This lesson is the senior-architect’s map of that landscape. We will walk the full data journey one stage at a time, build the mental model of the medallion architecture that organises a modern lake, and — most importantly for interviews and real projects — give you a clear, defensible answer to the question everyone is asking in 2026: “Synapse, Fabric, or Databricks — which do we use, and why?” Microsoft has made its strategic direction explicit, and you need to understand both where the platform is going and what to do with the large estates already running on the previous generation.

This is an Advanced lesson. We assume you already know the Azure basics (subscriptions, resource groups, regions, storage accounts, Entra identity) and have at least passing familiarity with SQL. You do not need to be a data engineer — we define every term — but by the end you should be able to design a platform, defend the choices, and speak fluently to the DP-900 and DP-700 certifications.

Learning objectives

By the end of this lesson you can:

Prerequisites & where this fits

You should be comfortable with the Azure fundamentals — the tenant → subscription → resource group → resource hierarchy, storage accounts (Data Lake Gen2 is a storage-account feature), and Entra identity and RBAC, because a data platform is, at heart, identity plus storage plus compute. Basic SQL helps. This lesson sits in the Data module of the Azure Zero-to-Hero course and is deliberately broad-but-deep: rather than exhausting one service, it joins the whole platform together so you can reason about the system, not just its parts. It is the natural companion to the database deep-dives (Azure SQL, Cosmos DB) and the streaming services (Event Hubs).

Core concepts: the shape of a data platform

Before any service, fix the mental model. An analytics platform moves data through five stages. Everything Microsoft sells maps onto one or more of them.

● ● ● ● ●

**OBJECTIVE 1**.
Quote the passage of the Azure data platform lesson starting at "Prerequisites & where" and ending at "more of them.".

Collected data
● ● ● ● ●

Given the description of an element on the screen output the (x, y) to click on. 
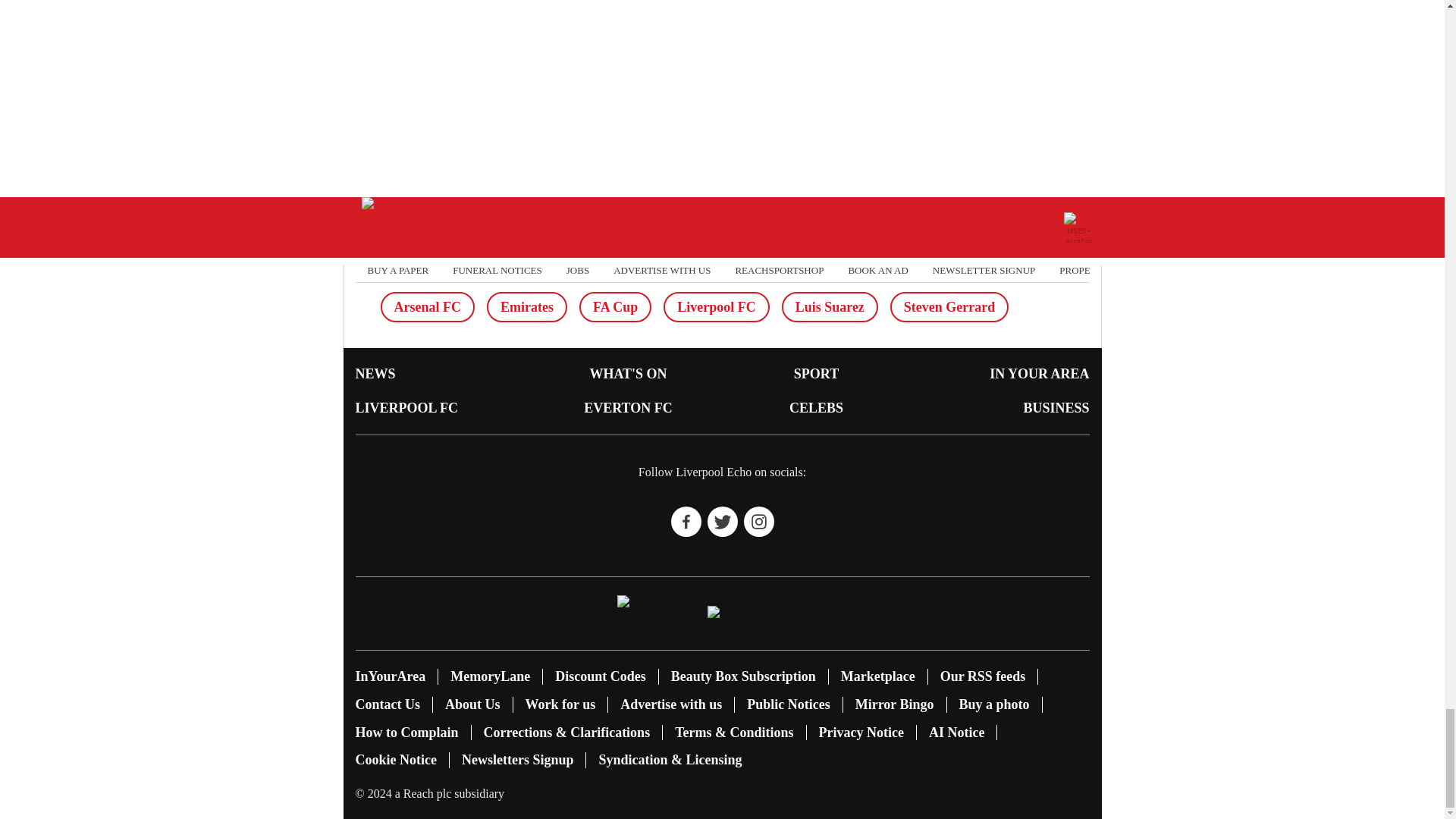
Liverpool FC (716, 306)
Steven Gerrard (949, 306)
Emirates (526, 306)
Arsenal FC (428, 306)
Luis Suarez (829, 306)
FA Cup (614, 306)
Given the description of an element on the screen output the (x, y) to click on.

● ● ● ● ●

**OBJECTIVE 2**.
Lay out every line of the records as a Markdown table with the columns "No." and "Line", numbering the rows and skipping blank lines. Leave the pictures out.

**ANSWER 1**.
Prerequisites & where this fits

You should be comfortable with the Azure fundamentals — the tenant → subscription → resource group → resource hierarchy, storage accounts (Data Lake Gen2 is a storage-account feature), and Entra identity and RBAC, because a data platform is, at heart, identity plus storage plus compute. Basic SQL helps. This lesson sits in the Data module of the Azure Zero-to-Hero course and is deliberately broad-but-deep: rather than exhausting one service, it joins the whole platform together so you can reason about the system, not just its parts. It is the natural companion to the database deep-dives (Azure SQL, Cosmos DB) and the streaming services (Event Hubs).

Core concepts: the shape of a data platform

Before any service, fix the mental model. An analytics platform moves data through five stages. Everything Microsoft sells maps onto one or more of them.

**ANSWER 2**.
| No. | Line |
|---|---|
| 1 | Given the description of an element on the screen output the (x, y) to click on.  |
| 2 | Liverpool FC (716, 306) |
| 3 | Steven Gerrard (949, 306) |
| 4 | Emirates (526, 306) |
| 5 | Arsenal FC (428, 306) |
| 6 | Luis Suarez (829, 306) |
| 7 | FA Cup (614, 306) |
| 8 | Given the description of an element on the screen output the (x, y) to click on. |